Domestic equity markets opened with solid gains for the third straight day. After a 500-point rally on Thursday, the Bombay Stock Exchange’s Sensex gained over 150 points to over 26,500. The NSE’s Nifty climbed 50 points to reclaim 8,100.
Global cues were supportive – Asian stocks surged after strong US economic data and oil prices slipped after hitting a 7-month high.
Sectorally, pharma, oil & gas and banks led the gains.
Sun Pharma was the biggest gainer on the Sensex, followed by Lupin, SBI, Reliance, Cipla and ICICI Bank. ITC, Tata Motors, NTPC traded in the red. L&T slipped after Thursday’s stellar rally.
Rupee Continue Winning Streak
Staying with its rising streak for the third day, the rupee appreciated 13 paise to 67.04 against the dollar in early trade on increased selling of the US currency by exporters and banks amid higher foreign inflows.
Forex dealers said a weakening dollar against other currencies overseas and a higher opening in the domestic equity market kept the rupee going. On Thursday, the rupee had gained 16 paise to 67.17 on sustained selling of the American currency amid a continued rally in domestic equities.

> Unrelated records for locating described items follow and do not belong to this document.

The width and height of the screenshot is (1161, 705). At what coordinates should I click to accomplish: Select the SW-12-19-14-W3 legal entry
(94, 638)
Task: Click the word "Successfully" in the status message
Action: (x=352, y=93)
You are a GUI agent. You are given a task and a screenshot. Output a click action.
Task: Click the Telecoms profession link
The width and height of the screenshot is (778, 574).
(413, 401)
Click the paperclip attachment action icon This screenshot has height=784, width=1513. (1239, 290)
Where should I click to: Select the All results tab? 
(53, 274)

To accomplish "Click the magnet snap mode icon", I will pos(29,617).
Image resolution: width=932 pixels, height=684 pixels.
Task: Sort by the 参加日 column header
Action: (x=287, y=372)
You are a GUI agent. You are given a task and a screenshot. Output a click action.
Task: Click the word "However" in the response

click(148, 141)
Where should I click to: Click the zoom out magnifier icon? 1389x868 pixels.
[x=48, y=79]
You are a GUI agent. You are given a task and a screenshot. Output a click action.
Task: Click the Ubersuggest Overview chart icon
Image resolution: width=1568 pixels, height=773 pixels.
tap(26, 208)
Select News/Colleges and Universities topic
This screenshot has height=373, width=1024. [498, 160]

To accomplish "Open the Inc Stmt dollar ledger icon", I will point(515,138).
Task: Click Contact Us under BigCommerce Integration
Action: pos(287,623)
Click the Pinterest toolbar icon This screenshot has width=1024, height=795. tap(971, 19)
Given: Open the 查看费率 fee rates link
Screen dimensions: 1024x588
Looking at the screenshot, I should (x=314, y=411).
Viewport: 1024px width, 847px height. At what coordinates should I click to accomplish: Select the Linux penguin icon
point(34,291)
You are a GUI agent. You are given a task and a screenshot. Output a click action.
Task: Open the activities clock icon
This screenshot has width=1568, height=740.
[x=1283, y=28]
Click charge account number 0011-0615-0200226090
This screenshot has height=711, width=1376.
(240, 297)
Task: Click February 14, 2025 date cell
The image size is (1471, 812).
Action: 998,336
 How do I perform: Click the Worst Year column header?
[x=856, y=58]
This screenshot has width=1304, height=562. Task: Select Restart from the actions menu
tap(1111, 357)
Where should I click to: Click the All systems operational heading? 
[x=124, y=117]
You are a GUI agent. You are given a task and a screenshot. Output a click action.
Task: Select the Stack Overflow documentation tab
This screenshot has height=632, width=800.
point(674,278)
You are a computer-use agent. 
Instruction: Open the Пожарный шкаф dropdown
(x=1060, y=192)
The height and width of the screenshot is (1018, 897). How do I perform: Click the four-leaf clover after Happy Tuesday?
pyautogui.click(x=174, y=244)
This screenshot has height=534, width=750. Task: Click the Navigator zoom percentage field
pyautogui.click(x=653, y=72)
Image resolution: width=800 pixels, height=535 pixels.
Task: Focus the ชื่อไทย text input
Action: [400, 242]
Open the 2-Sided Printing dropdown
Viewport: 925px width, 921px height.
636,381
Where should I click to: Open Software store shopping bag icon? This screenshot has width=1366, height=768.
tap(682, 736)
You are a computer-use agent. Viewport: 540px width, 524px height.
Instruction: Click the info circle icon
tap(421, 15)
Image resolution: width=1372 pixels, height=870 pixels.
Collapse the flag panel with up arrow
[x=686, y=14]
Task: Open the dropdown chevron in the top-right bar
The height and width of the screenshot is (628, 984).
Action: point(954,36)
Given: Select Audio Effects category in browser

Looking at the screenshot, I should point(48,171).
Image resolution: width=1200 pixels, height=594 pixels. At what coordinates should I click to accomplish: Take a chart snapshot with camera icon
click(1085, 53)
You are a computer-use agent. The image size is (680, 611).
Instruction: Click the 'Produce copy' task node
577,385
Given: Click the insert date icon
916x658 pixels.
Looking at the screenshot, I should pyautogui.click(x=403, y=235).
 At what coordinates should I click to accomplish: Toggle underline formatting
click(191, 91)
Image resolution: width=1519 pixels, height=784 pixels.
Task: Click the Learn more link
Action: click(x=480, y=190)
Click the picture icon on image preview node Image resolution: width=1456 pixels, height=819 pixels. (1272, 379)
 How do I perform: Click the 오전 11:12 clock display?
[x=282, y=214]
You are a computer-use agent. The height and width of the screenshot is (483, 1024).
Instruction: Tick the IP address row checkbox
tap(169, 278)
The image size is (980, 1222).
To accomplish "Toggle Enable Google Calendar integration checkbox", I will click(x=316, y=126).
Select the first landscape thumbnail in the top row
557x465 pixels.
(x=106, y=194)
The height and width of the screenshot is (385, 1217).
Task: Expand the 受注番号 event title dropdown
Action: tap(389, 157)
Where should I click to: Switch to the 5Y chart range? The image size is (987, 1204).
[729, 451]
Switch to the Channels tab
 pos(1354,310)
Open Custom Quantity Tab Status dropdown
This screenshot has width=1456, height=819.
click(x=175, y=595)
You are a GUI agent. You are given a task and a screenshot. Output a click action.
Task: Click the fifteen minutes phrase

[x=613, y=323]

Supportive Global Framework
Asian stocks pulled ahead after US data continued to put the economy in a positive light, while the dollar was on the defensive against major peers.
MSCI’s broadest index of Asia-Pacific shares outside Japan gained 0.2 percent to a two-week high. The index was on track to rise 2.2 percent this week.
Japan’s Nikkei nudged up 0.4 percent, buoyed by prospects of Tokyo delaying a sales tax hike, helping to extend gains for the week to 1.5 percent.
China’s CSI300 and Shanghai Composite indices both slipped by 0.1 percent, set for declines of 0.6 percent and 0.3 percent respectively for the week.
The Hong Kong Hang Seng index was also down 0.3 percent, but remains on track for a jump of 2.4 percent for the week.
The Dow Jones Industrial Average inched down 0.1 percent and the S&P 500 ended flat overnight after rising strongly for two days as advancing utilities offset declines in materials, banks and other cyclical industries.